• _Passage to read_:
THE BLOG

All Access Pass to War

08/22/2010 11:00 pm ET | Updated May 25, 2011

A few months ago, I heard about a book that was to be released soon, titled War. Written by Sebastian Junger, I was interested at first because I had always admired his work in Vanity Fair, but what really intrigued me was the backstory behind the book. Junger embarked on several trips to Afghanistan over the course of 14 months, where he was embedded with troops in the Korengal Valley. At the time, it was known as the most remote outpost in existence. The area was also notorious for enduring the most brutal combat missions in the country.

I found War at a local DC bookstore and read it in about 3 days. As I was trying to sneak in the last 20 pages at work, my friend notified me that Sebastian Junger would be speaking about his book at another local bookstore the following day. The store was packed with media, other authors, doctors, psychiatrists, government officials and members of the military wearing full-on fatigue. It was a new sort of environment for me, to say the least, and I stayed until almost 11pm to pester Mr. Junger with questions after he had signed others' books.

• _Problem to solve_:
Please give the number of months over which Sebastian Junger made trips to Afghanistan, according to the blog post about the book War.

• _Source excerpt_:
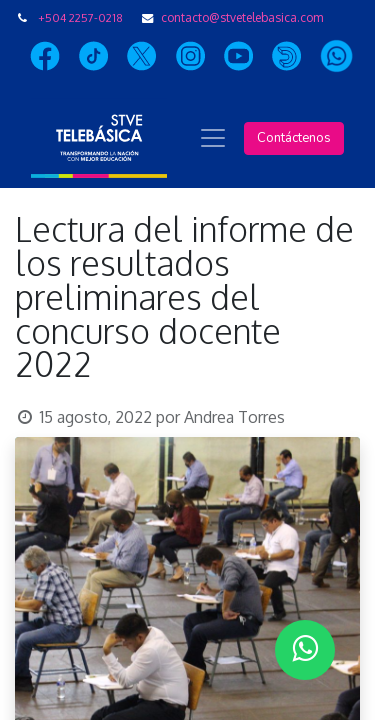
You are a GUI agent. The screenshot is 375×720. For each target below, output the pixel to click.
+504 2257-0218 (80, 17)
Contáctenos (294, 138)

• _Task answer_:
14 months